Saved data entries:
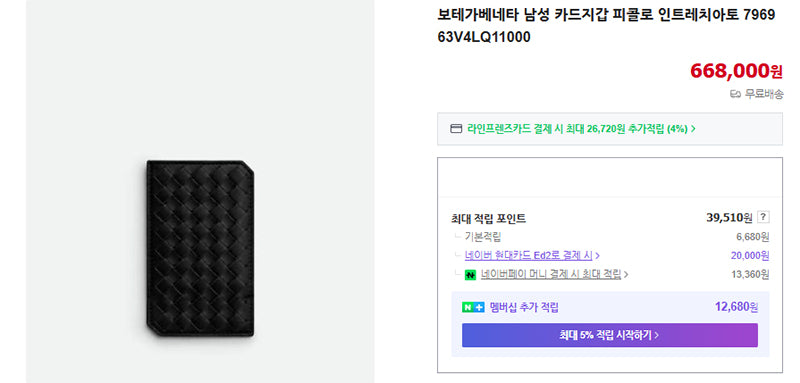Click the 12,680원 membership points amount

(x=736, y=307)
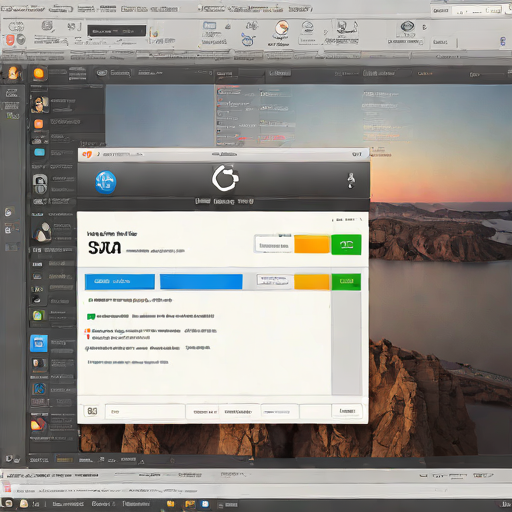Click the white circular logo in dialog header

coord(225,178)
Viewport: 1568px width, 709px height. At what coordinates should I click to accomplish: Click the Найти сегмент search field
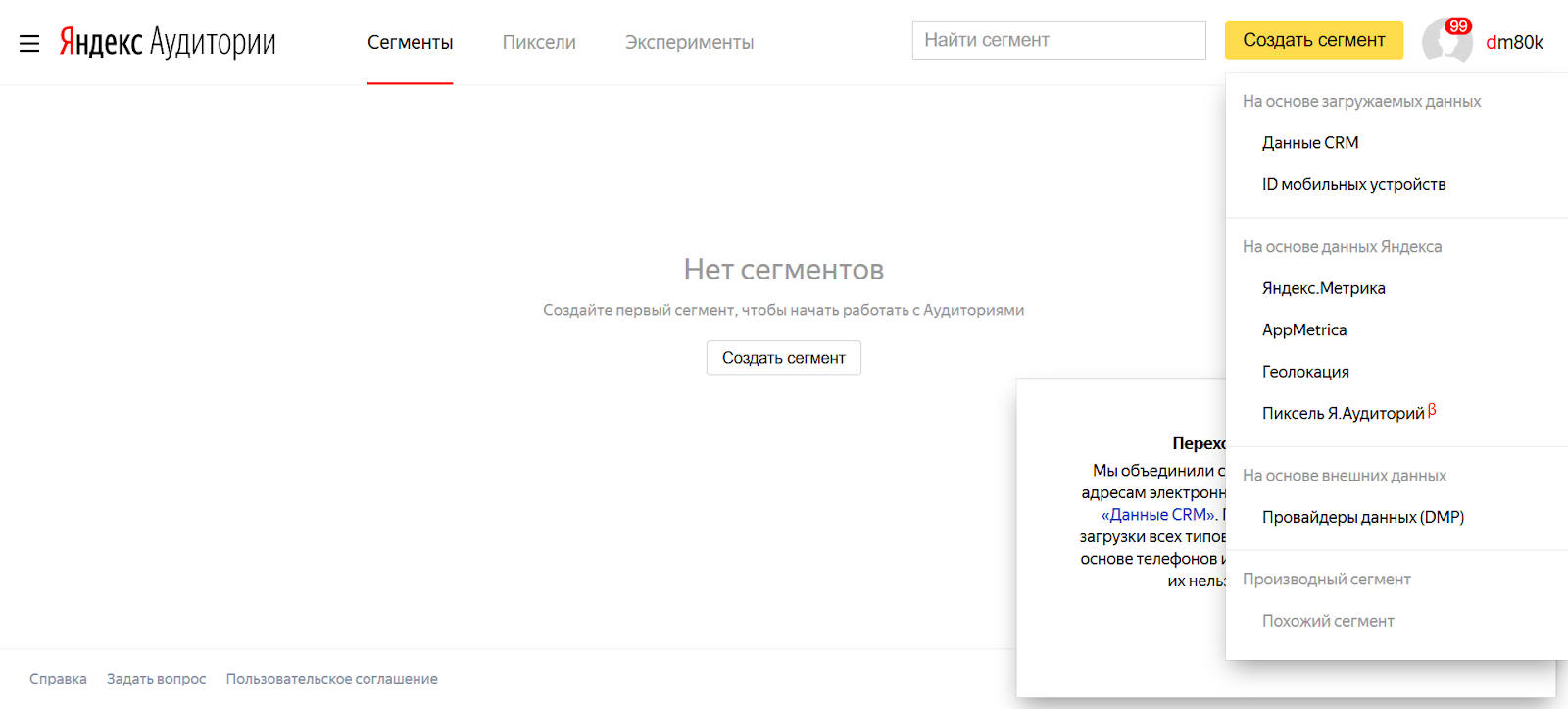point(1058,40)
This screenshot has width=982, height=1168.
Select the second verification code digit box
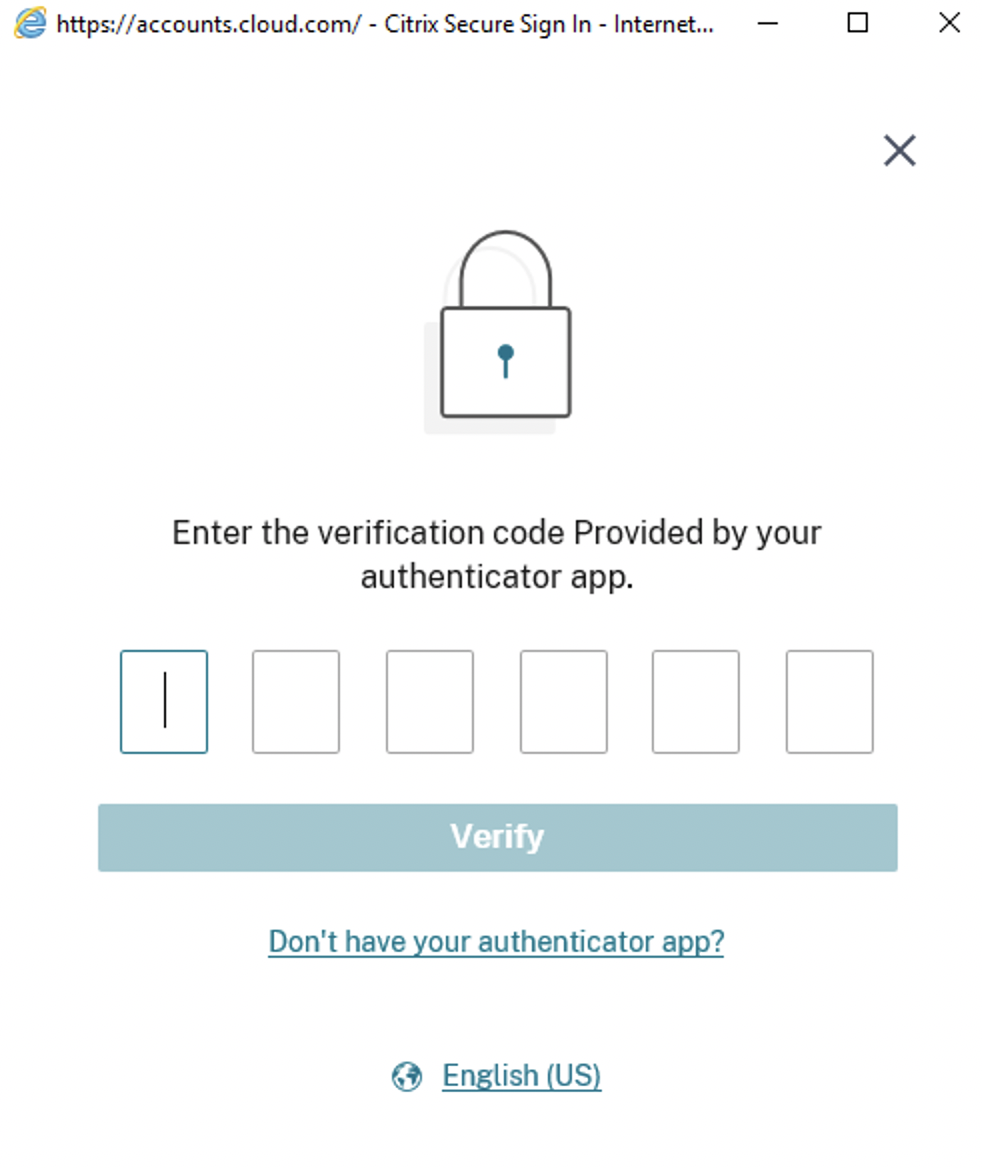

*Your objective*: Please reproduce the lines above from the one containing "This screenshot has width=982, height=1168." through the final line, exactly and inclusively, leaving out each picture.

*Solved exercise*:
This screenshot has width=982, height=1168.
Select the second verification code digit box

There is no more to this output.